Clive, Robert, Baron Clive of Plassey, AKA ‘Clive of India’
Plaque erected in 1953 by London County Council at 45 Berkeley Square, Mayfair, London, W1J 5AS, City of Westminster
Profession
Soldier, Administrator
Category
Armed Forces, Politics and Administration
Inscription
CLIVE of INDIA 1725–1774 SOLDIER AND ADMINISTRATOR lived here
Material
Ceramic
Robert Clive, later Baron Clive of Plassey, played a founding role in the establishment of British rule in India. This, and his conduct as the virtual ruler of Bengal, made him an extremely controversial figure in his lifetime, and he continues to be so today.
Clive and the East India Company
Born into a Shropshire gentry family, Clive was prone to fighting as a boy, and was variously educated in Cheshire, London and Hertfordshire. He was appointed to serve as a clerk for the East India Company Madras, arriving there in 1744. Not long after, in a depressive episode, he attempted suicide with a pistol that refused to fire: ‘It appears I am destined for something, I will live’, was his reported reaction.
Clive’s reputation as a military commander was made by his leadership during the siege of Arcot (1751) and at the battle of Plassey (1757), where his army defeated French forces and those of the Mughal emperor’s viceroy.
In the folklore of the British Empire, this was seen as avenging the ‘black hole of Calcutta’ – an episode the previous year in which British prisoners had suffocated.
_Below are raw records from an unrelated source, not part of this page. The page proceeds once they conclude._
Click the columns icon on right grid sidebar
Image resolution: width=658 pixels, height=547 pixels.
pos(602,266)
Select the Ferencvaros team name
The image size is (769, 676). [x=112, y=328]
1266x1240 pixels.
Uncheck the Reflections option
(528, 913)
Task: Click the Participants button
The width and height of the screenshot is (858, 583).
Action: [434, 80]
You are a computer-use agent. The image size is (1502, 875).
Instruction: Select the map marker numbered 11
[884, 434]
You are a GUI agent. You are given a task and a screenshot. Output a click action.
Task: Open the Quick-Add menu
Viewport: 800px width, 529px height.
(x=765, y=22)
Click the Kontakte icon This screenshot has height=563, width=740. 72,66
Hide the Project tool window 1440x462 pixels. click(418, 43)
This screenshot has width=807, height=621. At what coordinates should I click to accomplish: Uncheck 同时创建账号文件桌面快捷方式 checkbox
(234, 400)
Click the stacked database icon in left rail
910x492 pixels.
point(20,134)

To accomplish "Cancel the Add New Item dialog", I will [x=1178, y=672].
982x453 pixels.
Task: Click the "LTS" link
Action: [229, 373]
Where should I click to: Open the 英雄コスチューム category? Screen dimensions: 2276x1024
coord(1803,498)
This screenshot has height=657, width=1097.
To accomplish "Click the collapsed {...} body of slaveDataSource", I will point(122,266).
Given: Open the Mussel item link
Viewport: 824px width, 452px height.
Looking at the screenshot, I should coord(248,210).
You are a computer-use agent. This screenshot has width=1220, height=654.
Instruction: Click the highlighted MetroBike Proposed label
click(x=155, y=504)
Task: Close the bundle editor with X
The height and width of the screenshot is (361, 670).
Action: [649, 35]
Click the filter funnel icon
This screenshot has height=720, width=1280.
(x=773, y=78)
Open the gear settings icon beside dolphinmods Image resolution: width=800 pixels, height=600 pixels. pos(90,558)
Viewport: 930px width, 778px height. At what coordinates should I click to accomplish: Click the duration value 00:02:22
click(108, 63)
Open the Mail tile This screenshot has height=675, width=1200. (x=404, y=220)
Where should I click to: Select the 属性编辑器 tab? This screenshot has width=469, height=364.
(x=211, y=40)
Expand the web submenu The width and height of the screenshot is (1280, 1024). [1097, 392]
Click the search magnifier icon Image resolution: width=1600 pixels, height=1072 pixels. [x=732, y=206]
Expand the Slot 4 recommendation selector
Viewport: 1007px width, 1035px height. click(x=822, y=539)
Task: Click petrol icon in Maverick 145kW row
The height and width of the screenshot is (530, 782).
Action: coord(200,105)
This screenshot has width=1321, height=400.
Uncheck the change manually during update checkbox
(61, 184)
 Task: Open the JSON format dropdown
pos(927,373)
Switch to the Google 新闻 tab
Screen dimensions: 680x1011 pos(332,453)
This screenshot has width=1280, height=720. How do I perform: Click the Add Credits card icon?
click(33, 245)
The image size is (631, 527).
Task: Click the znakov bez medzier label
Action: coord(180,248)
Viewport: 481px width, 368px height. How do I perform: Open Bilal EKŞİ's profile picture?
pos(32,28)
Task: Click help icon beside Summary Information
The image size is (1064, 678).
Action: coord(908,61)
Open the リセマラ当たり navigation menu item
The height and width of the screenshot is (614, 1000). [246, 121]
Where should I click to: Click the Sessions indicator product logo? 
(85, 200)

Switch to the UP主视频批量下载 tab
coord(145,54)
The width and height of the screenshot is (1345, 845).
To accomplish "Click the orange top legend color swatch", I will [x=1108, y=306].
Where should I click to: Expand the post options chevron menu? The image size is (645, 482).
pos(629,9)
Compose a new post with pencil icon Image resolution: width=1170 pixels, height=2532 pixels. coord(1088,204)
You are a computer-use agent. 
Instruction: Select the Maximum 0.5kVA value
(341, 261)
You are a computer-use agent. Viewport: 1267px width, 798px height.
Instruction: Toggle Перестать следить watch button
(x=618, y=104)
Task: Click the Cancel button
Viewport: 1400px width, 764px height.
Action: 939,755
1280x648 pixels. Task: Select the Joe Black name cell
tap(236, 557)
The politician Pitt the Elder, called Clive a ‘heaven-born general’, and he was made Baron Clive of Plassey – though even Lord Curzon, a later admirer, described the encounter that gave Clive his title as ‘in truth scarcely a battle’. Through the East India Company, Clive became the effective ruler of Bengal, and the title of its governor was conferred on him in 1764.
The Bengal Famine and Trial
Clive amassed a huge personal fortune in India – the equivalent to over £30 million today – and following his return to England was the subject of a parliamentary enquiry into corruption. The policies of the East India Company under him – in particular a punitive land tax – were also held responsible for exacerbating a disastrous famine in 1770, which killed ten million people, or about a third of Bengal’s population.
Colonel John Burgoyne, who chaired the investigation, described Clive’s actions as crimes that would have shocked human nature. ‘I stand astonished at my own moderation’, was Clive’s defence of his fortune-hunting; Parliament rebuked him for it, but asserted that he ‘did, at the same time render great and meritorious service to this country’. Nirad Chaudhuri, a recent biographer of Clive, has noted that ‘England could not retain the stolen goods if they called Clive a thief’.
Robert Clive died the following year at his home in Berkeley Square. Prone to depression and to physical illnesses, it was widely thought that he either took his own life or accidentally overdosed on opium, on which he had become increasingly reliant.
Posthumous reputation
Clive’s reputation at his death and in its immediate aftermath was poor, and the history of the British in India by James Mill (1817) did not cast him in a good light. The historian Thomas Babington Macaulay was more positive in 1840, but still said he had ‘a bad liver and a worse heart’.
But as India came under the direct sway of the British crown, the patriotic myth of Clive began to take shape. A statue was raised to him in his home county in 1860. He was the subject of an 1880 poem by Robert Browning, and Clive became popular as a given name.
In 1907 Lord Curzon suggested that Clive ought to have a memorial, for having laid the foundations of an empire ‘more enduring than Alexander’s, more splendid than Caesar’s’. Just 40 years later that empire was gone, but the statues of Clive in Kolkata, London and Shrewsbury remain.
Most recent historical views of Clive have been negative: Simon Schama has called him a ‘sociopathic, corrupt thug’. Defences of him tend to be relativist: that he was a product of his time, and of the mercenary East India Company that he served, or no worse as a ruler than the Mughals that he displaced.
Blue plaque
A plaque to Clive was proposed in 1908, but the owner of 45 Berkeley Square – a descendant – declined it. One finally went up in 1953, two years before the condition of ‘a positive contribution to human welfare and happiness’ was written into the plaque scheme’s awarding criteria. It might be said that the human welfare to which Clive chiefly contributed was his own: his exploits bought him estates in Surrey and in Ireland, and the grand townhouse on which the plaque sits. This dates from the 1740s, and Clive took up residence in 1761, initially as a tenant of Lord Ancram, though he eventually bought it for £10,500.
The plaque is rectangular, to better fit the building’s stonework, and calls him ‘Clive of India’, as he was once widely known. He was not, in fact, ‘of India’, but of Shropshire, and his relationship with the sub-continent was essentially one of exploitation.